Melissa, Steph, and I worked together yesterday for the first time in a week.  And it was so great to check back in and to sort of lock down the heart of the play.  It made it seem less daunting.  Of course, tomorrow brings another Monday at SBTS...so another end of my career sort of day.  Hopefully it won't be as putrid as Shrew was last week.  Because I don't know if I got another rally in my like I needed to do this past week.

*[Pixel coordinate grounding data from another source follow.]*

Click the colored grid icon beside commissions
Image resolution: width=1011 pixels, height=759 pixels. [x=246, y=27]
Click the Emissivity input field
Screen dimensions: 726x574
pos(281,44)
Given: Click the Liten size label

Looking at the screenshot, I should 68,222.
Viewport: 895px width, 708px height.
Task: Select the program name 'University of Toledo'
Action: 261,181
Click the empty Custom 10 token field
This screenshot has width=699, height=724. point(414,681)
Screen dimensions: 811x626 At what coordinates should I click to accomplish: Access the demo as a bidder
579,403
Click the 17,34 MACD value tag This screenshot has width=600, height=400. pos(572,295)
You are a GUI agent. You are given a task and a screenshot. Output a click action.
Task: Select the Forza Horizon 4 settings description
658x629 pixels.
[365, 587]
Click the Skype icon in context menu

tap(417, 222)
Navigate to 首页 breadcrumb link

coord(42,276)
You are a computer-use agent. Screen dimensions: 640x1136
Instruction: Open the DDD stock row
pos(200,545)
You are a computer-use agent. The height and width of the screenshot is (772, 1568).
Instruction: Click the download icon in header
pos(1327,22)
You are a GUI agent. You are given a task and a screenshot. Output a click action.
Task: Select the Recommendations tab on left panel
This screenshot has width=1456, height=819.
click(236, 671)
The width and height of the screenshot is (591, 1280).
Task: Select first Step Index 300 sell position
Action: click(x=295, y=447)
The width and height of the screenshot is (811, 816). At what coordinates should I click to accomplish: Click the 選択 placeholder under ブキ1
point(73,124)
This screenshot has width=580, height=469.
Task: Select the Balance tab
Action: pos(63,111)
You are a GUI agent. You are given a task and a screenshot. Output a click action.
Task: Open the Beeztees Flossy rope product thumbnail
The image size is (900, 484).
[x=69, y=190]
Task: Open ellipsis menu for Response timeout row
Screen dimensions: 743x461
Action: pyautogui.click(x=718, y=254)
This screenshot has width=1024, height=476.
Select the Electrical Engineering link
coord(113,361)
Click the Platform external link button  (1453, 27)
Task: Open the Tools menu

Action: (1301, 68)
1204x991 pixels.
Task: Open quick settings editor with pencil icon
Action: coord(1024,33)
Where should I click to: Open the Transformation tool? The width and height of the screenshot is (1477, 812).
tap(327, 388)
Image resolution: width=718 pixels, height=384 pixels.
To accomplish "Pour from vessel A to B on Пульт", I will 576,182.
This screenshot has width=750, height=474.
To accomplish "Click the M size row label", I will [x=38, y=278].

Some random thoughts on Macbeth for you:

-He is super religious.   He quotes the bible.  He is deeply concerned with the after life.
-He and his wife are having problems having a healthy baby.  Macbeth is really concerned about continuing his line.  "Bring forth men children only..." "the seed of Banquo, kings?" "...no son of my succeeding." 
-A not fun fact, Annie and I had a lot of trouble bringing a child into the world.  We had 6 miscarriages (including two failed In vitro fertilazations which failed) before we somehow had Olivia --naturally-- in Alabama.
-Last time I played Macbeth, the dude who was playing the bloody sergeant came up to me and asked me what I thought this character was all about.  I looked down at his script and noticed that he had all my lines highlighted.  It was strange.  I told him what I thought about my character (because we were colleagues)  he started to tell me what he thought.  I stopped him, and told him that I didn't ask for his opinion.  This was the most Macbeth thing I could have done.  He later got fired for some other reason.
-My previous Lady M (Renee O'Connor) was at "Shrew" last night with her lovely kids.  Her eldest was still crawling around when last I did this play.  Now he's in High School. 
-My current Lady M (Melissa Booey) played Desdemona last year, and had to do so under crazy circumstances...with her Othello replaced during tech week. She was still brilliant, and we only got to share one moment last year, and this year, we are sharing everything!  Also, she's great. Seriously, she's got all the tools.  And the drive.  And the brains.  I admire her.  And she is also suffering under the expectations of everybody else what Lady M should be.  But she is handling it with more class and calm than I am.  
-Macbeth and his Lady are a great couple because they fill the voids in one another.  What we have discovered in rehearsal is that Lady M, is  brilliant strategist in the moment.   She sees clearly "how to catch the nearest way" but Macbeth's imagination is so profound that he sees exactly how the ripples of a stone dropped into a pool will play out.  Nevertheless, he perseveres for her sake, because of his great love for her. 
-I haven't captured the final fight between Macbeth and Macduff yet, as a choreographer.  But by Thursday, it will be gold.
-Like Macbeth, I don't sleep.
-Like Macbeth, this does strange things to my psyche.
-There are a couple of things that I found 15 years ago that were so good, I'm doing again.  There are a few things Jack did that were so good, that I'm stealing. And there are so many new things happening that this won't resemble that production much at all.

Tomorrow there will be blood.  And costumes.  Hopefully you will all come out for our previews on Thursday and Friday, or our official opening on Saturday!